Oliver Knight reflects on the reopening of the housing market and explores the longer-term impact on tenant demand and tenant’s preferences for build-to-rent accommodation.
3 minutes to read
What we know
Lockdown restrictions have been eased. The government has amended the coronavirus regulations to make clear that people who wish to move home can now do so. The lifting of the full UK lockdown will run in stages through to at least July, but the announcement untangles one of the main sticking points for the rental market with an inability to conduct viewings slowing the lease-up of newly constructed buildings as well as of vacant units. Initial signs are that demand has bounced back strongly, with weekly new prospective tenant registrations 9% above the five-year average. Logistical challenges are ongoing, but the liquid nature of the rental market, combined with a release of pent-up demand for good quality rental product should drive a pick-up in new tenancies.
Rent collection has been robust. Rental accommodation has proven resilient in previous downturns and evidence so far suggests that the sector has weathered the initial impacts of COVID-19 remarkably well. Rent collection averaged more than 96% in March and nearly 94% in April, according to the results of our survey of some of the biggest investors in professionally managed PRS in the UK. Figures for the remainder of the year will be tied to the wider economic picture (particularly surrounding unemployment), but initial signs are encouraging.
What we expect
Interest from institutional investors and new entrants to the market could rise. Prior to the outbreak of COVID-19, institutional investment in residential assets, and of diverting capital away from other commercial real estate sectors, was an increasing trend. The current crisis has only served to reinforce the outlook from investors on the defensive characteristics of the sector, as well as the granular nature of income. We expect that a search for core income-producing assets in safe-haven locations (such as the UK) from investors may well act as a catalyst supporting this shift of investment. Our investment team has already experienced a rise in enquiries, particularly for stabilised assets and from new non-domestic investors.
Rental performance will be increasingly asset specific. Near-term expectations among owners and investors are generally for no rental growth, or a slight fall in rental values in 2020. Our view is that BTR rents will be unchanged this year before recovering in 2021 and picking up thereafter.
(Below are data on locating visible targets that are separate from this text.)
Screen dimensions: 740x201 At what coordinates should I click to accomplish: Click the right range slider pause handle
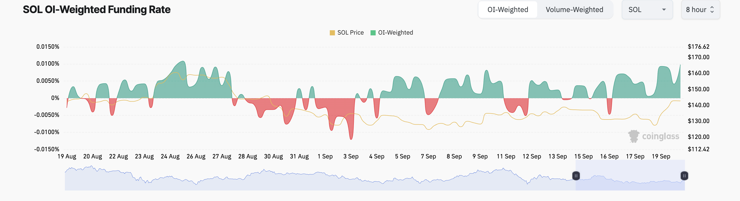point(684,176)
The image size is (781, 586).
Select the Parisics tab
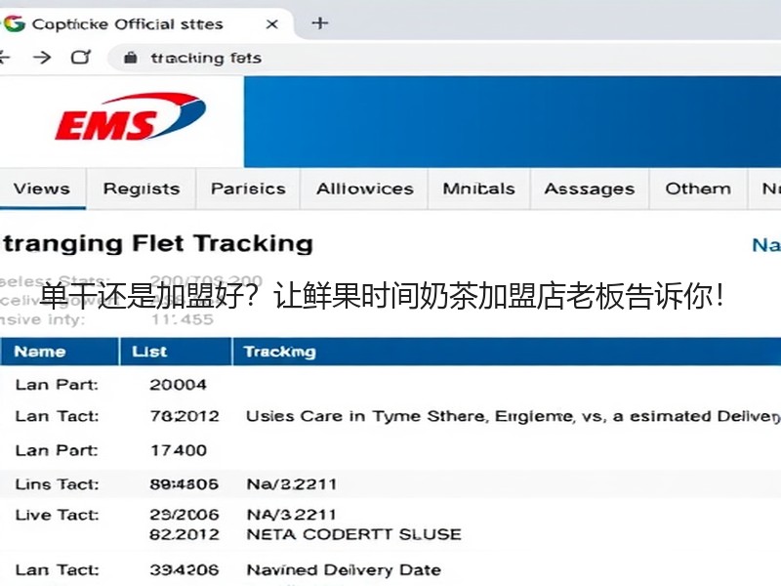point(248,188)
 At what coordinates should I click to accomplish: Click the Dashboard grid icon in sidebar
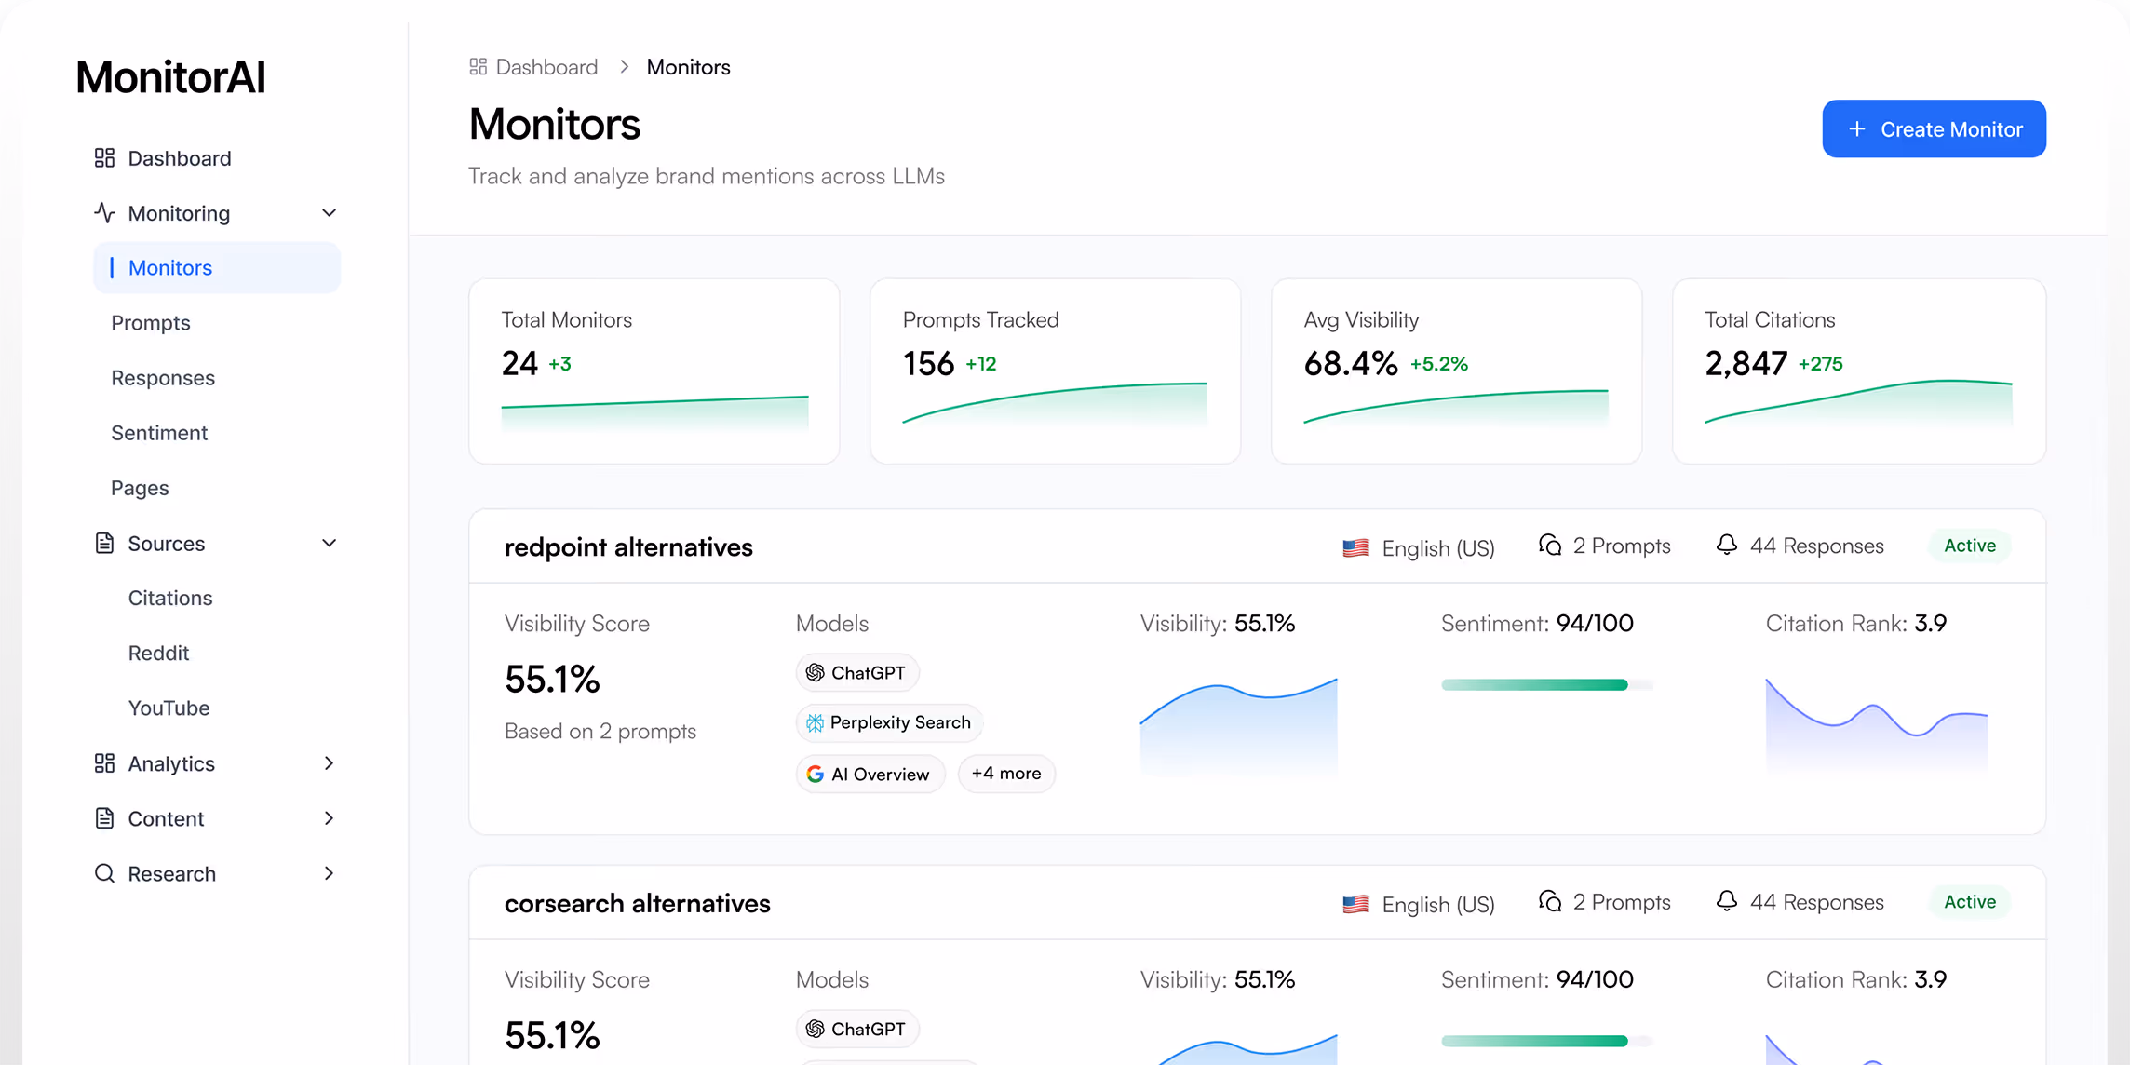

Within this, however, asset specifics will be significant, with performance likely to differ between assets dependant on - but not limited to - their exposure to student, international and corporate tenants, as well as local supply volumes and affordability dynamics.
What we question
What will the long-term impact be on tenant demand? The number of sales transactions is projected to fall nearly 40% in 2020 compared with last year, equating to over half a million ‘lost’ sales. Logic dictates that some of this demand will be absorbed by the rental sector, but it comes at a time when the shift from owner occupying to renting has slowed. A lot will depend on the speed of recovery within the sales market, but with fewer households looking to buy during times of heightened economic uncertainty (as experienced in the wake of previous recessionary periods), and long-term forecasts pointing to continued growth in new household formation, we believe momentum will pick-up once again.
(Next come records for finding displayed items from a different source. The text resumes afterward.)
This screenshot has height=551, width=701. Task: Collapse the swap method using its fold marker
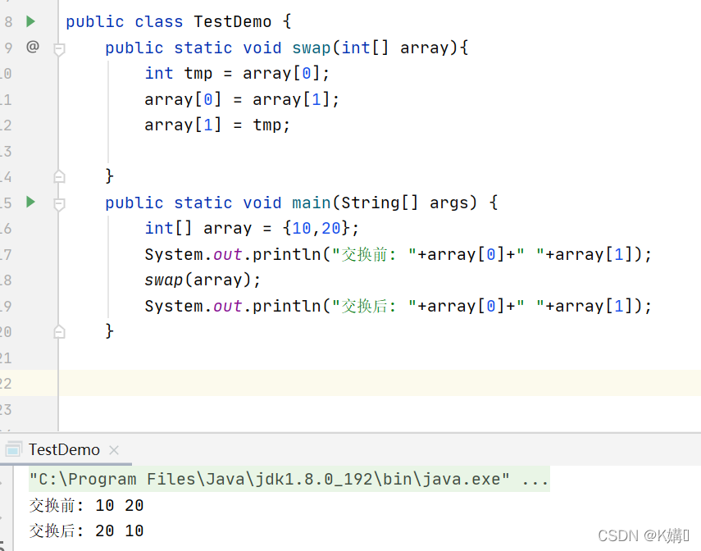[x=59, y=49]
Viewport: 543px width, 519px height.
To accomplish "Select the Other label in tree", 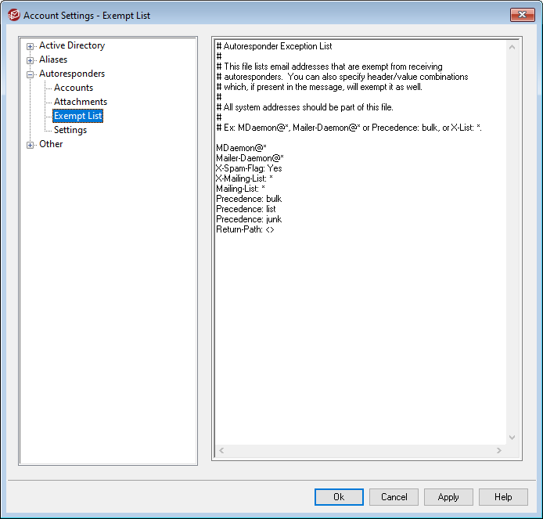I will 51,144.
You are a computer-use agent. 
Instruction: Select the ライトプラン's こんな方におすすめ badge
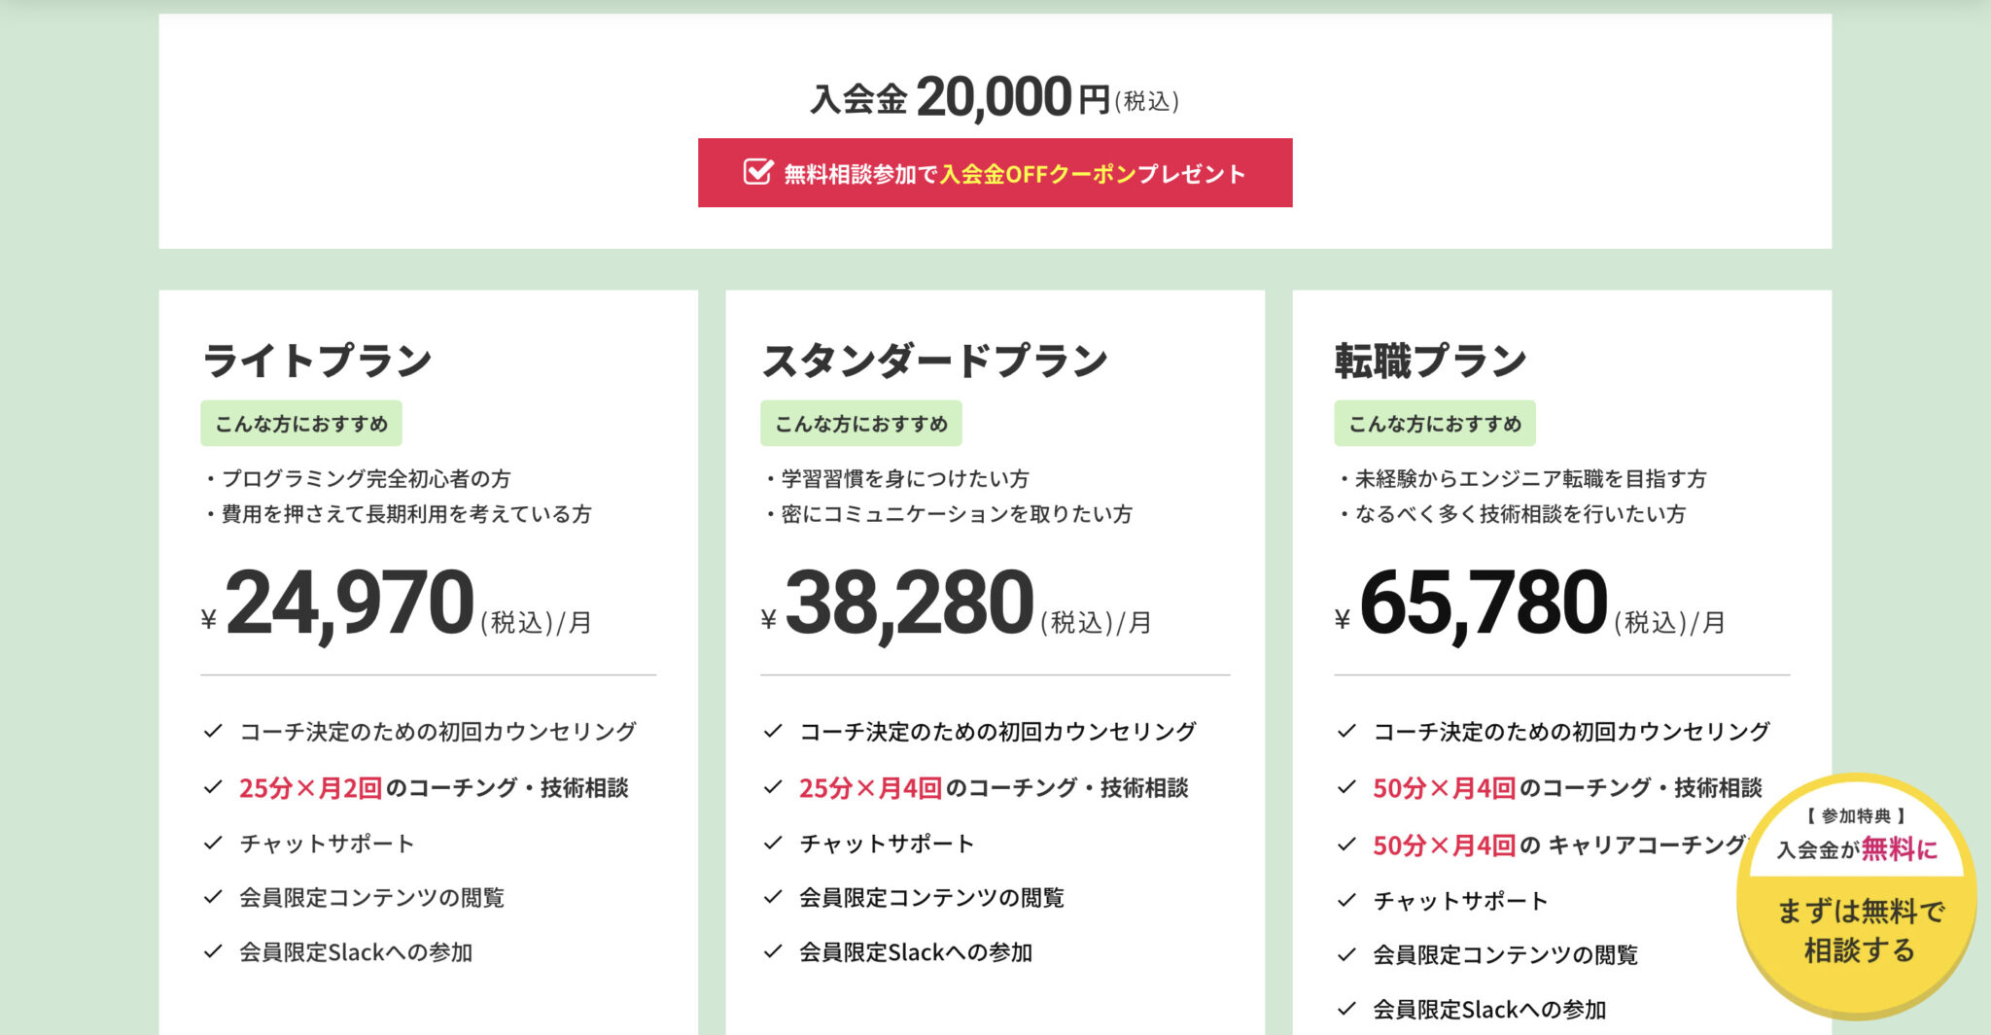[301, 423]
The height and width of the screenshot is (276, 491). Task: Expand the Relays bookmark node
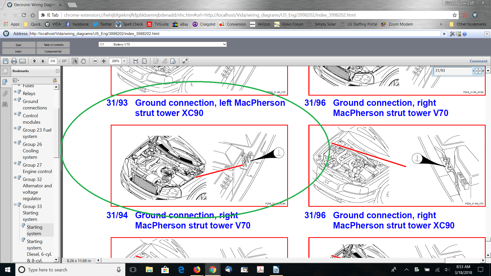pyautogui.click(x=15, y=92)
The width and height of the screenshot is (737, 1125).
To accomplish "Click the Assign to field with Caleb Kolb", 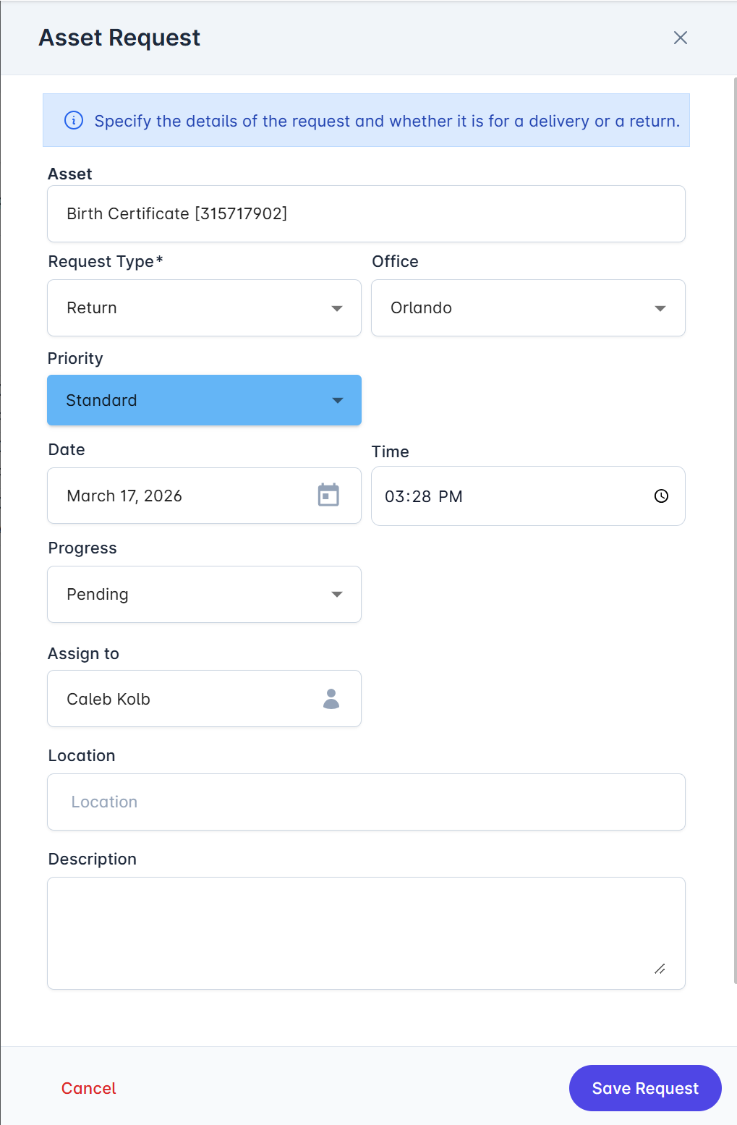I will [x=181, y=699].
Whether tenant preferences will be changed. Shared amenity space, such as gyms, lounges, and external terraces and gardens have universally been closed and any re-opening is likely to be gradual and require some form of social distancing measures. Operators will be keen to understand the practicalities of such an approach, as well as the costs involved. Tenant demand may well be for adaptable multi-use, rather than single-use, spaces. Demand for provision of some form of private outside space is likely to increase and command a premium.